> Work item
With no line omitted, restate the records below exactly as they appear.

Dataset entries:
====

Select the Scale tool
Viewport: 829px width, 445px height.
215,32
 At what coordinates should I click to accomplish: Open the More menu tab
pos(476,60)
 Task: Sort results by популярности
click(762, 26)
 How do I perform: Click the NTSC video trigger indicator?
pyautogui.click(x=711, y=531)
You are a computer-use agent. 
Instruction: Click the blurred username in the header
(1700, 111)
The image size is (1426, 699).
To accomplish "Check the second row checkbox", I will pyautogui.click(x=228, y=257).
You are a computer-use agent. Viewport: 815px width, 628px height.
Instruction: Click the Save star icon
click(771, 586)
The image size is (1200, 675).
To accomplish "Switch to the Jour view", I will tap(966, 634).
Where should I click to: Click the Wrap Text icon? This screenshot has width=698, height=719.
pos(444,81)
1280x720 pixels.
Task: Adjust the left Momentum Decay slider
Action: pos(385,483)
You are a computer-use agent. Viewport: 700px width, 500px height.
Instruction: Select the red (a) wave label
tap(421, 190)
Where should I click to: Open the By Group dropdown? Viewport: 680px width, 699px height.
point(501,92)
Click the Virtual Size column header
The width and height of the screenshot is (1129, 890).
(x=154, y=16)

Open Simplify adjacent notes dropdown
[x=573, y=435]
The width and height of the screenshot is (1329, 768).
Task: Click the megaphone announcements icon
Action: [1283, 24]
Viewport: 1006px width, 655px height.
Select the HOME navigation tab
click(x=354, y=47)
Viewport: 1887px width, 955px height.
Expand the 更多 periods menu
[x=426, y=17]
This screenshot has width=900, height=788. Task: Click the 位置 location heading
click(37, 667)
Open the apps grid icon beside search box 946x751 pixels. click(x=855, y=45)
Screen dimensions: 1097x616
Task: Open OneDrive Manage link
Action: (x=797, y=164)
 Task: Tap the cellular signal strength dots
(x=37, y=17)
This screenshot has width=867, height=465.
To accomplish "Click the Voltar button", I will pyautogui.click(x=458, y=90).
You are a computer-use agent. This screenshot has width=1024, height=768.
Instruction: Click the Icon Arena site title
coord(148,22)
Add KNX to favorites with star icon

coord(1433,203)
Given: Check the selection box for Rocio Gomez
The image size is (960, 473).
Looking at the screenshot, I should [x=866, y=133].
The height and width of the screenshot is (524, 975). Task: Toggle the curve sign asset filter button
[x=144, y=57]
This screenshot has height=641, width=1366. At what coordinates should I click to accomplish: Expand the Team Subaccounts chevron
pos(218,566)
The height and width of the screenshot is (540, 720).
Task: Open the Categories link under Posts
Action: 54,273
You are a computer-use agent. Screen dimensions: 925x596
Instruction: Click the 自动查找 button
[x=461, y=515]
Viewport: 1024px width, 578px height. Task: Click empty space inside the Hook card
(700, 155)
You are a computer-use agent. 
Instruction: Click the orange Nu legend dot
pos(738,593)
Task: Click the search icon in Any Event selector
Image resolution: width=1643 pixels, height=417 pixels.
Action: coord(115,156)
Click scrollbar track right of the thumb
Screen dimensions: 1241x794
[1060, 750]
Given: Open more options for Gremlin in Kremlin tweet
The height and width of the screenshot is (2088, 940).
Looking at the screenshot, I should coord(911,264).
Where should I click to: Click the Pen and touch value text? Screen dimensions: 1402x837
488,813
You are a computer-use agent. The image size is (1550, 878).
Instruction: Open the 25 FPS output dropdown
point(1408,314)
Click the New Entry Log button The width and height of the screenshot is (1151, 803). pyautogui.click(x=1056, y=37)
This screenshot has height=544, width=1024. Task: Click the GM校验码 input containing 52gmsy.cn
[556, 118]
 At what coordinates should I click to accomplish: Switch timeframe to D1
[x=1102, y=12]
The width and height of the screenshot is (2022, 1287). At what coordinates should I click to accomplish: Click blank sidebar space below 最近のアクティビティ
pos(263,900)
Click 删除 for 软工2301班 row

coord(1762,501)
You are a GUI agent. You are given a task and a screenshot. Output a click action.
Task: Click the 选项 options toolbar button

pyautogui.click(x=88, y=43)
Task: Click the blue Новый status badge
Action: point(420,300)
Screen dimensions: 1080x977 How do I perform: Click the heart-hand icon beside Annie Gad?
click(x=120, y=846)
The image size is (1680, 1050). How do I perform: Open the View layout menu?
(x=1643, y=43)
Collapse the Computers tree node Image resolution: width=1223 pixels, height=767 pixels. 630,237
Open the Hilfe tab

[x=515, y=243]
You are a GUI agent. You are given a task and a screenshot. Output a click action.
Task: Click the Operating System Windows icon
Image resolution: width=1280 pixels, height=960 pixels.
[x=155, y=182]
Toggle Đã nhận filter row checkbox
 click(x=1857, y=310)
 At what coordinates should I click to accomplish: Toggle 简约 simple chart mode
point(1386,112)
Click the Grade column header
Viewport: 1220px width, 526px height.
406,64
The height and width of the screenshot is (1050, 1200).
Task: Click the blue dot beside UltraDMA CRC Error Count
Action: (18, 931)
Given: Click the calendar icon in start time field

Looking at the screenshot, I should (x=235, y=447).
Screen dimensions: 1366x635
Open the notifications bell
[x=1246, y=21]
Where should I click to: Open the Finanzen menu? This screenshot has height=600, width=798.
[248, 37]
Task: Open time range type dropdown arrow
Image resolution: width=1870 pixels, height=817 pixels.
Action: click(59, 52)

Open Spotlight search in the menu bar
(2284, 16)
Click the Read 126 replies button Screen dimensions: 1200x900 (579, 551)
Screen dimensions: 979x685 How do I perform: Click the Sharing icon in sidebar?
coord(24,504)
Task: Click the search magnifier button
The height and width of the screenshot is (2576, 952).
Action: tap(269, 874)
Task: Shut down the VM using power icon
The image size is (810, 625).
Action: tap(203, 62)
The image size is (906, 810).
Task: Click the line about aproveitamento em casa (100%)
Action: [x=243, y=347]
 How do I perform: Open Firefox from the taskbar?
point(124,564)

====

> Written answer
Select the Scale tool
Viewport: 829px width, 445px height.
215,32
 At what coordinates should I click to accomplish: Open the More menu tab
pos(476,60)
 Task: Sort results by популярности
click(762, 26)
 How do I perform: Click the NTSC video trigger indicator?
pyautogui.click(x=711, y=531)
You are a computer-use agent. 
Instruction: Click the blurred username in the header
(1700, 111)
The image size is (1426, 699).
To accomplish "Check the second row checkbox", I will pyautogui.click(x=228, y=257).
You are a computer-use agent. Viewport: 815px width, 628px height.
Instruction: Click the Save star icon
click(771, 586)
The image size is (1200, 675).
To accomplish "Switch to the Jour view", I will tap(966, 634).
Where should I click to: Click the Wrap Text icon? This screenshot has width=698, height=719.
pos(444,81)
1280x720 pixels.
Task: Adjust the left Momentum Decay slider
Action: pos(385,483)
You are a computer-use agent. Viewport: 700px width, 500px height.
Instruction: Select the red (a) wave label
tap(421, 190)
Where should I click to: Open the By Group dropdown? Viewport: 680px width, 699px height.
point(501,92)
Click the Virtual Size column header
The width and height of the screenshot is (1129, 890).
(x=154, y=16)

Open Simplify adjacent notes dropdown
[x=573, y=435]
The width and height of the screenshot is (1329, 768).
Task: Click the megaphone announcements icon
Action: [1283, 24]
Viewport: 1006px width, 655px height.
Select the HOME navigation tab
click(x=354, y=47)
Viewport: 1887px width, 955px height.
Expand the 更多 periods menu
[x=426, y=17]
This screenshot has width=900, height=788. Task: Click the 位置 location heading
click(37, 667)
Open the apps grid icon beside search box 946x751 pixels. click(x=855, y=45)
Screen dimensions: 1097x616
Task: Open OneDrive Manage link
Action: (x=797, y=164)
 Task: Tap the cellular signal strength dots
(x=37, y=17)
This screenshot has width=867, height=465.
To accomplish "Click the Voltar button", I will pyautogui.click(x=458, y=90).
You are a computer-use agent. This screenshot has width=1024, height=768.
Instruction: Click the Icon Arena site title
coord(148,22)
Add KNX to favorites with star icon

coord(1433,203)
Given: Check the selection box for Rocio Gomez
The image size is (960, 473).
Looking at the screenshot, I should [x=866, y=133].
The height and width of the screenshot is (524, 975). Task: Toggle the curve sign asset filter button
[x=144, y=57]
This screenshot has height=641, width=1366. At what coordinates should I click to accomplish: Expand the Team Subaccounts chevron
pos(218,566)
The height and width of the screenshot is (540, 720).
Task: Open the Categories link under Posts
Action: 54,273
You are a computer-use agent. Screen dimensions: 925x596
Instruction: Click the 自动查找 button
[x=461, y=515]
Viewport: 1024px width, 578px height. Task: Click empty space inside the Hook card
(700, 155)
You are a computer-use agent. 
Instruction: Click the orange Nu legend dot
pos(738,593)
Task: Click the search icon in Any Event selector
Image resolution: width=1643 pixels, height=417 pixels.
Action: coord(115,156)
Click scrollbar track right of the thumb
Screen dimensions: 1241x794
[1060, 750]
Given: Open more options for Gremlin in Kremlin tweet
The height and width of the screenshot is (2088, 940).
Looking at the screenshot, I should coord(911,264).
Where should I click to: Click the Pen and touch value text? Screen dimensions: 1402x837
488,813
You are a computer-use agent. The image size is (1550, 878).
Instruction: Open the 25 FPS output dropdown
point(1408,314)
Click the New Entry Log button The width and height of the screenshot is (1151, 803). pyautogui.click(x=1056, y=37)
This screenshot has height=544, width=1024. Task: Click the GM校验码 input containing 52gmsy.cn
[556, 118]
 At what coordinates should I click to accomplish: Switch timeframe to D1
[x=1102, y=12]
The width and height of the screenshot is (2022, 1287). At what coordinates should I click to accomplish: Click blank sidebar space below 最近のアクティビティ
pos(263,900)
Click 删除 for 软工2301班 row

coord(1762,501)
You are a GUI agent. You are given a task and a screenshot. Output a click action.
Task: Click the 选项 options toolbar button

pyautogui.click(x=88, y=43)
Task: Click the blue Новый status badge
Action: point(420,300)
Screen dimensions: 1080x977 How do I perform: Click the heart-hand icon beside Annie Gad?
click(x=120, y=846)
The image size is (1680, 1050). How do I perform: Open the View layout menu?
(x=1643, y=43)
Collapse the Computers tree node Image resolution: width=1223 pixels, height=767 pixels. 630,237
Open the Hilfe tab

[x=515, y=243]
You are a GUI agent. You are given a task and a screenshot. Output a click action.
Task: Click the Operating System Windows icon
Image resolution: width=1280 pixels, height=960 pixels.
[x=155, y=182]
Toggle Đã nhận filter row checkbox
 click(x=1857, y=310)
 At what coordinates should I click to accomplish: Toggle 简约 simple chart mode
point(1386,112)
Click the Grade column header
Viewport: 1220px width, 526px height.
406,64
The height and width of the screenshot is (1050, 1200).
Task: Click the blue dot beside UltraDMA CRC Error Count
Action: (18, 931)
Given: Click the calendar icon in start time field

Looking at the screenshot, I should (x=235, y=447).
Screen dimensions: 1366x635
Open the notifications bell
[x=1246, y=21]
Where should I click to: Open the Finanzen menu? This screenshot has height=600, width=798.
[248, 37]
Task: Open time range type dropdown arrow
Image resolution: width=1870 pixels, height=817 pixels.
Action: click(59, 52)

Open Spotlight search in the menu bar
(2284, 16)
Click the Read 126 replies button Screen dimensions: 1200x900 (579, 551)
Screen dimensions: 979x685 How do I perform: Click the Sharing icon in sidebar?
coord(24,504)
Task: Click the search magnifier button
The height and width of the screenshot is (2576, 952).
Action: tap(269, 874)
Task: Shut down the VM using power icon
The image size is (810, 625).
Action: tap(203, 62)
The image size is (906, 810).
Task: Click the line about aproveitamento em casa (100%)
Action: [x=243, y=347]
 How do I perform: Open Firefox from the taskbar?
point(124,564)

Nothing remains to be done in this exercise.